Earhart mystery 'may be solved'
The mysterious fate of pioneering pilot Amelia Earhart - whose historic landing in Londonderry is still marked every year - may have been revealed in new analysis.
It has emerged that bones found in 1940 on a remote Pacific island were quite likely to be the remains of the famed aviator.
The famous female pilot landed in a field in Ballyarnett in Derry on May 21, 1929 - making her the first woman to fly solo across the Atlantic, a flight which secured her a place in history.
Earhart later disappeared during an attempted flight around the world in 1937.
The search for an answer to what happened to her and her navigator has captivated the public for decades.
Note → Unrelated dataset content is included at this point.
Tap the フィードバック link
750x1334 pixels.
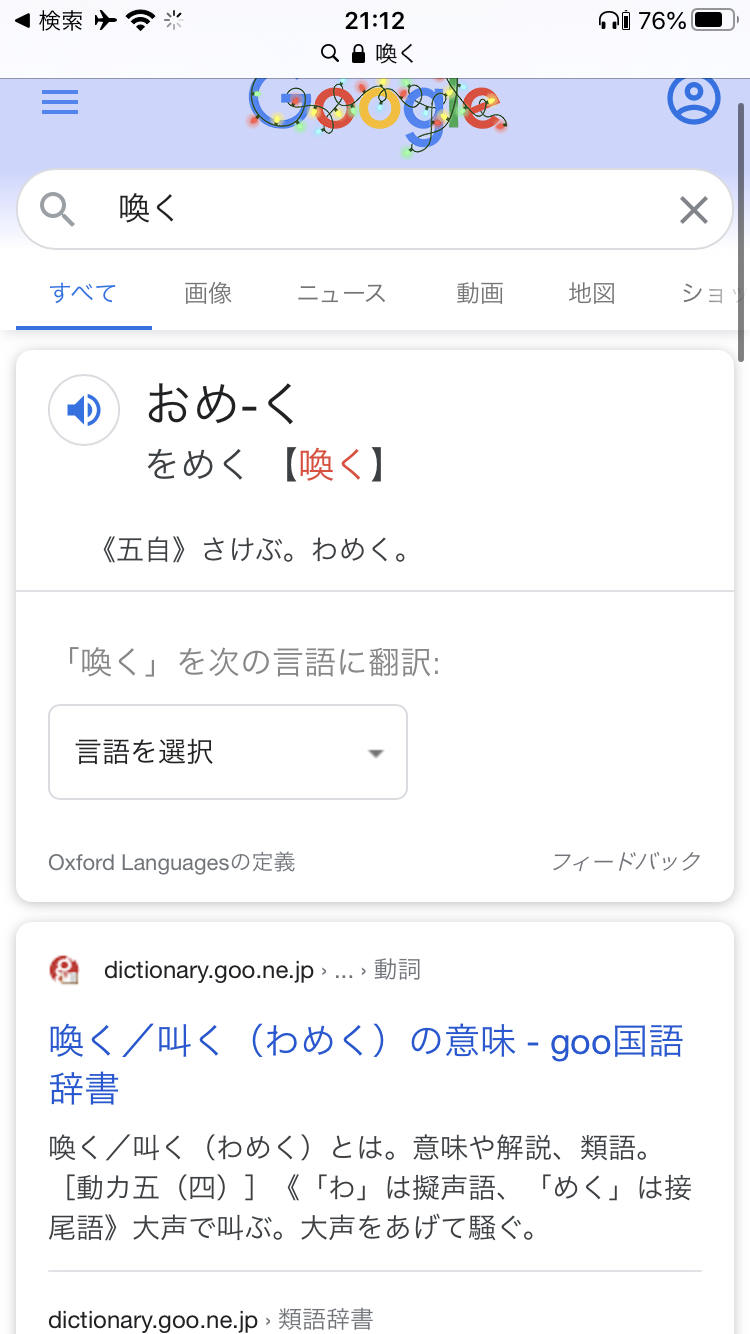(x=626, y=861)
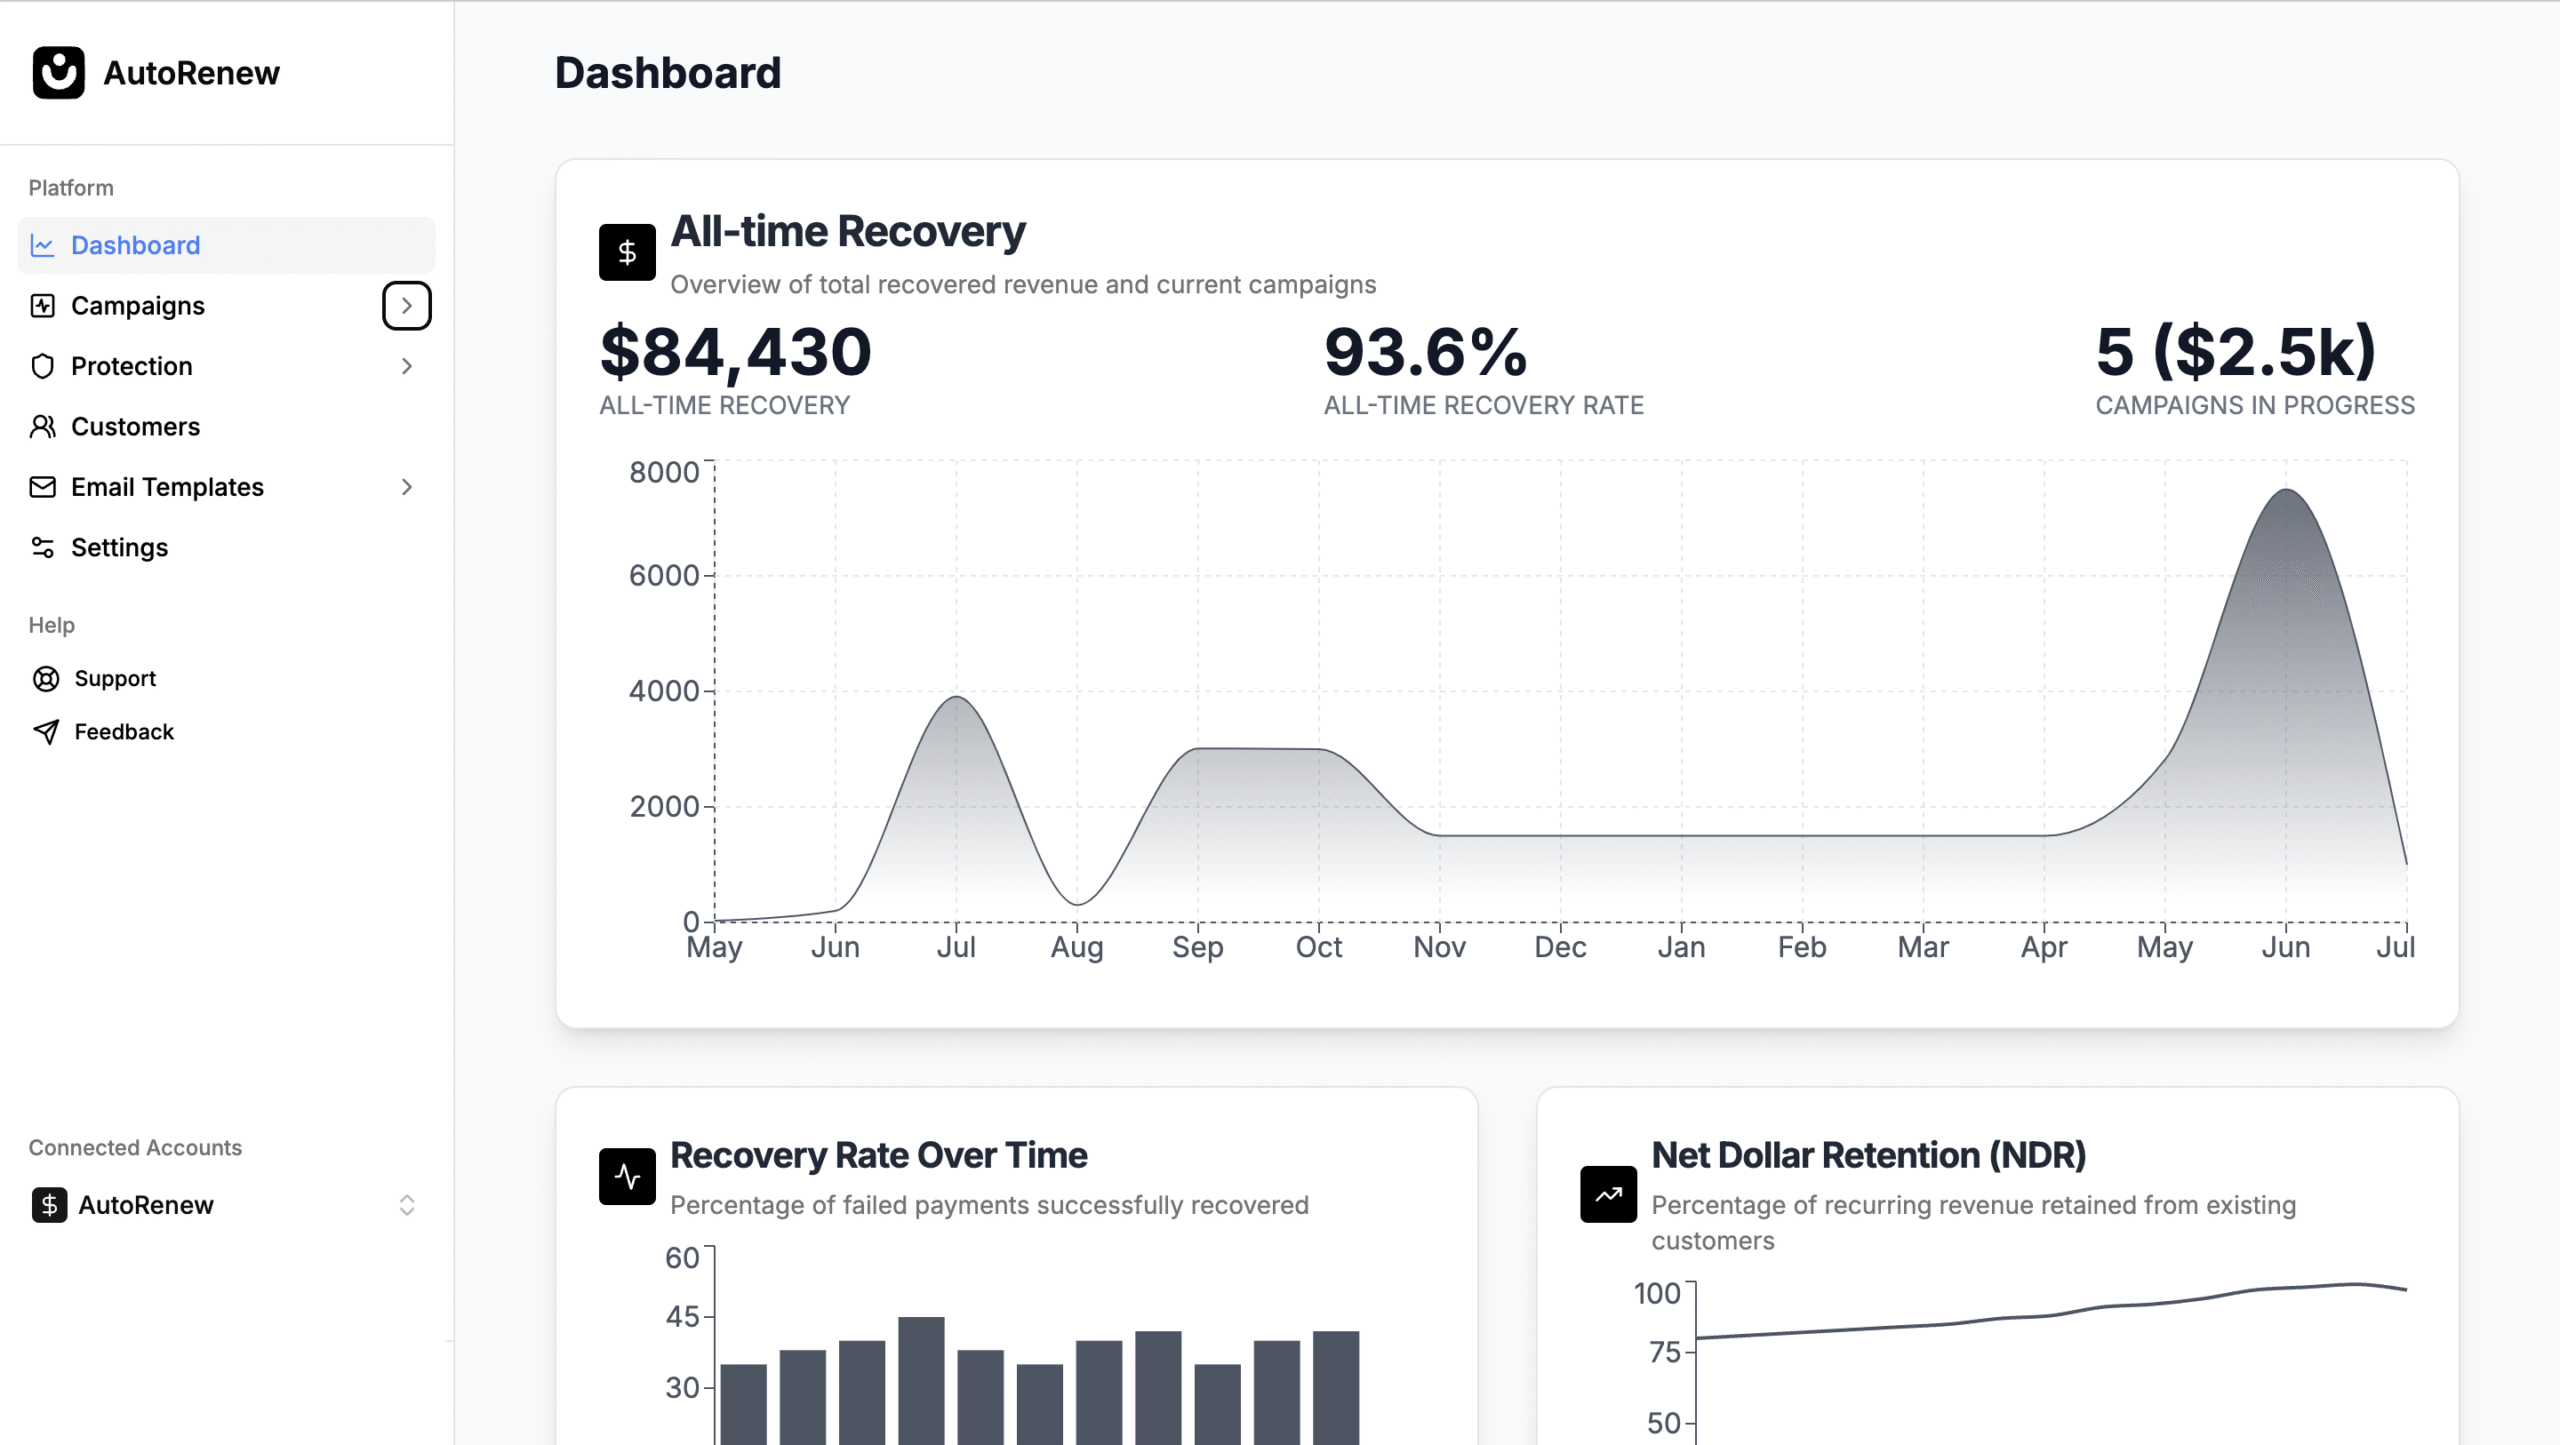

The remains discovered in 1940 are now lost. All that survive are seven measurements, from the skull, and bones from the arm and leg. Those measurements led a scientist in 1941 to conclude that they belonged to a man.
Now University of Tennessee anthropologist Richard Jantz has weighed in with a new analysis of the measurements, published in the journal Forensic Anthropology.
He claims that data revealed the bones were female and have more similarity to Earhart.
Nicole McElhinney, a PR officer at the Amelia Earhart Legacy Association based in Derry, said they have remained "hopeful" that her disappearance could be explained.
"We are always hopefully Amelia will have an end to her story - she was such a inspirational lady and did a lot for aviation pioneering and had so many other talents," she said.
"Amelia only had one sister and I'm not sure if there are any plans to carry out further tests to determine if this research is correct. Unless anything is conclusive, we can't know for sure.
"We are so proud she landed in Derry, even though she was only here for 24 hours she left a big legacy.
"It's imperative to us that she has an ending and we would like to see a good ending.
"We think she is a great, positive role model for young girls everywhere."